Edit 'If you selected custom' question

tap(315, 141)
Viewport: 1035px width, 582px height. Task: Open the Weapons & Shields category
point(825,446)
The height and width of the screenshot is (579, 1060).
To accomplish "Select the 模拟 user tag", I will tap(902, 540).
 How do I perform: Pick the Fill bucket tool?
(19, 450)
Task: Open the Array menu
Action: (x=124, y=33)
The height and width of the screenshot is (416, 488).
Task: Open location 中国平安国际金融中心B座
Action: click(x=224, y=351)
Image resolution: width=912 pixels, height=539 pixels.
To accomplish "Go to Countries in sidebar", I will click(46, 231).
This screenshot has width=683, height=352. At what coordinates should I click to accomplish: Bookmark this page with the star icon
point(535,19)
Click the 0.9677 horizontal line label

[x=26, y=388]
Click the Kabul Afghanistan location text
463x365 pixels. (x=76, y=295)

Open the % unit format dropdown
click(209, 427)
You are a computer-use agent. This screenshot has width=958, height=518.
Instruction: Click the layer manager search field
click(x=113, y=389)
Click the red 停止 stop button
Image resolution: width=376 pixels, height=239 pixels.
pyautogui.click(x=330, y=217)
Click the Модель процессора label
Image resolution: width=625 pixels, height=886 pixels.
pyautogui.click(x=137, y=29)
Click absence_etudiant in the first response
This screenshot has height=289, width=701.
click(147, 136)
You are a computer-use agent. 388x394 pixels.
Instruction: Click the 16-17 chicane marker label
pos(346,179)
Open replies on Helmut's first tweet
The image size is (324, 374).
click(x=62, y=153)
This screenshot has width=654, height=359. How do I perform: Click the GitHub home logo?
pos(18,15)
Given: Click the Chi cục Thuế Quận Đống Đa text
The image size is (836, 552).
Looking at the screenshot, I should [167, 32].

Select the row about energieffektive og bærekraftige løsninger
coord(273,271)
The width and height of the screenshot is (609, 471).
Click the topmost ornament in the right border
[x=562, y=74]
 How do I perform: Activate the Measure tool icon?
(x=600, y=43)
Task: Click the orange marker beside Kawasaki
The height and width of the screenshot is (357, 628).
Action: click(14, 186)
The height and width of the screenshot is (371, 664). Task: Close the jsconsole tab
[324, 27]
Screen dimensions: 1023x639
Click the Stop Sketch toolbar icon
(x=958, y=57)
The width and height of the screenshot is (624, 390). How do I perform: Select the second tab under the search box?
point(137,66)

TASK STATEMENT:
Everything above must be retyped. Keep each record exactly the same.

OUTPUT OF THE EXERCISE:
Edit 'If you selected custom' question

tap(315, 141)
Viewport: 1035px width, 582px height. Task: Open the Weapons & Shields category
point(825,446)
The height and width of the screenshot is (579, 1060).
To accomplish "Select the 模拟 user tag", I will tap(902, 540).
 How do I perform: Pick the Fill bucket tool?
(19, 450)
Task: Open the Array menu
Action: (x=124, y=33)
The height and width of the screenshot is (416, 488).
Task: Open location 中国平安国际金融中心B座
Action: click(x=224, y=351)
Image resolution: width=912 pixels, height=539 pixels.
To accomplish "Go to Countries in sidebar", I will click(46, 231).
This screenshot has width=683, height=352. At what coordinates should I click to accomplish: Bookmark this page with the star icon
point(535,19)
Click the 0.9677 horizontal line label

[x=26, y=388]
Click the Kabul Afghanistan location text
463x365 pixels. (x=76, y=295)

Open the % unit format dropdown
click(209, 427)
You are a computer-use agent. This screenshot has width=958, height=518.
Instruction: Click the layer manager search field
click(x=113, y=389)
Click the red 停止 stop button
Image resolution: width=376 pixels, height=239 pixels.
pyautogui.click(x=330, y=217)
Click the Модель процессора label
Image resolution: width=625 pixels, height=886 pixels.
pyautogui.click(x=137, y=29)
Click absence_etudiant in the first response
This screenshot has height=289, width=701.
click(147, 136)
You are a computer-use agent. 388x394 pixels.
Instruction: Click the 16-17 chicane marker label
pos(346,179)
Open replies on Helmut's first tweet
The image size is (324, 374).
click(x=62, y=153)
This screenshot has width=654, height=359. How do I perform: Click the GitHub home logo?
pos(18,15)
Given: Click the Chi cục Thuế Quận Đống Đa text
The image size is (836, 552).
Looking at the screenshot, I should [167, 32].

Select the row about energieffektive og bærekraftige løsninger
coord(273,271)
The width and height of the screenshot is (609, 471).
Click the topmost ornament in the right border
[x=562, y=74]
 How do I perform: Activate the Measure tool icon?
(x=600, y=43)
Task: Click the orange marker beside Kawasaki
The height and width of the screenshot is (357, 628).
Action: click(14, 186)
The height and width of the screenshot is (371, 664). Task: Close the jsconsole tab
[324, 27]
Screen dimensions: 1023x639
Click the Stop Sketch toolbar icon
(x=958, y=57)
The width and height of the screenshot is (624, 390). How do I perform: Select the second tab under the search box?
point(137,66)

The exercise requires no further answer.